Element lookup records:
==*==

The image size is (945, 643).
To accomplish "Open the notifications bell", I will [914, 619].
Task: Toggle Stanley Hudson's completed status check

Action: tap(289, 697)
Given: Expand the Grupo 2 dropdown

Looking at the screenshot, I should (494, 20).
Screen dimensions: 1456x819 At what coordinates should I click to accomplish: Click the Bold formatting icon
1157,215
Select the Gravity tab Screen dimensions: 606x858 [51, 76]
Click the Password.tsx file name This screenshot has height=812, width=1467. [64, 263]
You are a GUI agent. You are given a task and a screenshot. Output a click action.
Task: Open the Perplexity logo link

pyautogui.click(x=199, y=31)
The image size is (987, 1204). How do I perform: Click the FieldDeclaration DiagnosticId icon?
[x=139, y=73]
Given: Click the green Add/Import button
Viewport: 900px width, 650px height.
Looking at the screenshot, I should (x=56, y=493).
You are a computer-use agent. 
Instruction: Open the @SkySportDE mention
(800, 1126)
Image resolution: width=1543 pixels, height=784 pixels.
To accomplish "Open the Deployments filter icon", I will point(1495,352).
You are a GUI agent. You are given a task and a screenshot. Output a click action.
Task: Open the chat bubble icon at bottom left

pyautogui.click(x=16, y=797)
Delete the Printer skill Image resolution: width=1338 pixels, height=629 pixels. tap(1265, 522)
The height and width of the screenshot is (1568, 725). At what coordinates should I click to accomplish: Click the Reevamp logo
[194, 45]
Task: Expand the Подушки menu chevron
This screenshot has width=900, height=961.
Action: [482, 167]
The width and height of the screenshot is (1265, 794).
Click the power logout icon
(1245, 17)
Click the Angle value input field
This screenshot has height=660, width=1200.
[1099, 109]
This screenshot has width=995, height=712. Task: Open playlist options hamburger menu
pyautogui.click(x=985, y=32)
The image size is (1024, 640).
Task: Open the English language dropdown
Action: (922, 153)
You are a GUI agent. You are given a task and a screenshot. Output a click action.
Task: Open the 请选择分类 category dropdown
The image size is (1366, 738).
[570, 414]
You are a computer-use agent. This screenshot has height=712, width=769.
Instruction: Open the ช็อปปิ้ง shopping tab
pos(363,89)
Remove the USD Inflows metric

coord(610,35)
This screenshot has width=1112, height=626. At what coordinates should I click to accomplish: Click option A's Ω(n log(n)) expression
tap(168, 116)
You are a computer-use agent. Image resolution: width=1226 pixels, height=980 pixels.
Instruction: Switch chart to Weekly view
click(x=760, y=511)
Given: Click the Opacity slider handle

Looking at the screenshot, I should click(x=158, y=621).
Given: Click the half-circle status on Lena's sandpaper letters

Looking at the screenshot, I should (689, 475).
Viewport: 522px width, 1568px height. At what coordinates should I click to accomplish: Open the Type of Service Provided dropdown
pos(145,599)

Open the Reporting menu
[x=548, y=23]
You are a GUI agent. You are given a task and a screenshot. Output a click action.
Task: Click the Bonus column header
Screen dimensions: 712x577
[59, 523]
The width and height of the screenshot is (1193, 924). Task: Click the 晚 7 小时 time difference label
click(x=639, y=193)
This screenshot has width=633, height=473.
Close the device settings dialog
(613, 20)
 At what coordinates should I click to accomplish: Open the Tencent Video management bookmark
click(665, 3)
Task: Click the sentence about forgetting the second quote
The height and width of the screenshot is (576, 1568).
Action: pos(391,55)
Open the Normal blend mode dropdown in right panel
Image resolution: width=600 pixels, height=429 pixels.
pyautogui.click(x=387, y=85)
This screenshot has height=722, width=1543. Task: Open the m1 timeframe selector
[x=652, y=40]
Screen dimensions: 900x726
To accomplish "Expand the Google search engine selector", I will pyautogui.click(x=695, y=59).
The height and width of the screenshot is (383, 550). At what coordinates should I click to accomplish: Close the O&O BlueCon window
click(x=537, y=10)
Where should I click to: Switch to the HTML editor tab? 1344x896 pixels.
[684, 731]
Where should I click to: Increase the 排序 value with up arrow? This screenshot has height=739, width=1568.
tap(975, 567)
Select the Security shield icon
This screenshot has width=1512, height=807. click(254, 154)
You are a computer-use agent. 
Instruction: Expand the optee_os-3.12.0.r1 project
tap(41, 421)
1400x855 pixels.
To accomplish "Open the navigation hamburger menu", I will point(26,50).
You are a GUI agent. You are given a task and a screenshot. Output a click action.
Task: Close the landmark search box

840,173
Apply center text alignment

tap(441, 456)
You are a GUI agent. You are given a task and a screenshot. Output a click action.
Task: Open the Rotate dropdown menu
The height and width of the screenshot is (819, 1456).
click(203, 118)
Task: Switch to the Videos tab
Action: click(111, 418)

==*==

DESCRIPTION OF THE TASK
Can you transcribe each line of the material above, word for word?

WRITTEN SOLUTION
The image size is (945, 643).
To accomplish "Open the notifications bell", I will [914, 619].
Task: Toggle Stanley Hudson's completed status check

Action: tap(289, 697)
Given: Expand the Grupo 2 dropdown

Looking at the screenshot, I should (494, 20).
Screen dimensions: 1456x819 At what coordinates should I click to accomplish: Click the Bold formatting icon
1157,215
Select the Gravity tab Screen dimensions: 606x858 [51, 76]
Click the Password.tsx file name This screenshot has height=812, width=1467. [64, 263]
You are a GUI agent. You are given a task and a screenshot. Output a click action.
Task: Open the Perplexity logo link

pyautogui.click(x=199, y=31)
The image size is (987, 1204). How do I perform: Click the FieldDeclaration DiagnosticId icon?
[x=139, y=73]
Given: Click the green Add/Import button
Viewport: 900px width, 650px height.
Looking at the screenshot, I should (x=56, y=493).
You are a computer-use agent. 
Instruction: Open the @SkySportDE mention
(800, 1126)
Image resolution: width=1543 pixels, height=784 pixels.
To accomplish "Open the Deployments filter icon", I will point(1495,352).
You are a GUI agent. You are given a task and a screenshot. Output a click action.
Task: Open the chat bubble icon at bottom left

pyautogui.click(x=16, y=797)
Delete the Printer skill Image resolution: width=1338 pixels, height=629 pixels. tap(1265, 522)
The height and width of the screenshot is (1568, 725). At what coordinates should I click to accomplish: Click the Reevamp logo
[194, 45]
Task: Expand the Подушки menu chevron
This screenshot has width=900, height=961.
Action: [482, 167]
The width and height of the screenshot is (1265, 794).
Click the power logout icon
(1245, 17)
Click the Angle value input field
This screenshot has height=660, width=1200.
[1099, 109]
This screenshot has width=995, height=712. Task: Open playlist options hamburger menu
pyautogui.click(x=985, y=32)
The image size is (1024, 640).
Task: Open the English language dropdown
Action: (922, 153)
You are a GUI agent. You are given a task and a screenshot. Output a click action.
Task: Open the 请选择分类 category dropdown
The image size is (1366, 738).
[570, 414]
You are a computer-use agent. This screenshot has height=712, width=769.
Instruction: Open the ช็อปปิ้ง shopping tab
pos(363,89)
Remove the USD Inflows metric

coord(610,35)
This screenshot has width=1112, height=626. At what coordinates should I click to accomplish: Click option A's Ω(n log(n)) expression
tap(168, 116)
You are a computer-use agent. Image resolution: width=1226 pixels, height=980 pixels.
Instruction: Switch chart to Weekly view
click(x=760, y=511)
Given: Click the Opacity slider handle

Looking at the screenshot, I should click(x=158, y=621).
Given: Click the half-circle status on Lena's sandpaper letters

Looking at the screenshot, I should (689, 475).
Viewport: 522px width, 1568px height. At what coordinates should I click to accomplish: Open the Type of Service Provided dropdown
pos(145,599)

Open the Reporting menu
[x=548, y=23]
You are a GUI agent. You are given a task and a screenshot. Output a click action.
Task: Click the Bonus column header
Screen dimensions: 712x577
[59, 523]
The width and height of the screenshot is (1193, 924). Task: Click the 晚 7 小时 time difference label
click(x=639, y=193)
This screenshot has width=633, height=473.
Close the device settings dialog
(613, 20)
 At what coordinates should I click to accomplish: Open the Tencent Video management bookmark
click(665, 3)
Task: Click the sentence about forgetting the second quote
The height and width of the screenshot is (576, 1568).
Action: pos(391,55)
Open the Normal blend mode dropdown in right panel
Image resolution: width=600 pixels, height=429 pixels.
pyautogui.click(x=387, y=85)
This screenshot has height=722, width=1543. Task: Open the m1 timeframe selector
[x=652, y=40]
Screen dimensions: 900x726
To accomplish "Expand the Google search engine selector", I will pyautogui.click(x=695, y=59).
The height and width of the screenshot is (383, 550). At what coordinates should I click to accomplish: Close the O&O BlueCon window
click(x=537, y=10)
Where should I click to: Switch to the HTML editor tab? 1344x896 pixels.
[684, 731]
Where should I click to: Increase the 排序 value with up arrow? This screenshot has height=739, width=1568.
tap(975, 567)
Select the Security shield icon
This screenshot has width=1512, height=807. click(254, 154)
You are a computer-use agent. 
Instruction: Expand the optee_os-3.12.0.r1 project
tap(41, 421)
1400x855 pixels.
To accomplish "Open the navigation hamburger menu", I will point(26,50).
You are a GUI agent. You are given a task and a screenshot. Output a click action.
Task: Close the landmark search box

840,173
Apply center text alignment

tap(441, 456)
You are a GUI agent. You are given a task and a screenshot. Output a click action.
Task: Open the Rotate dropdown menu
The height and width of the screenshot is (819, 1456).
click(203, 118)
Task: Switch to the Videos tab
Action: click(111, 418)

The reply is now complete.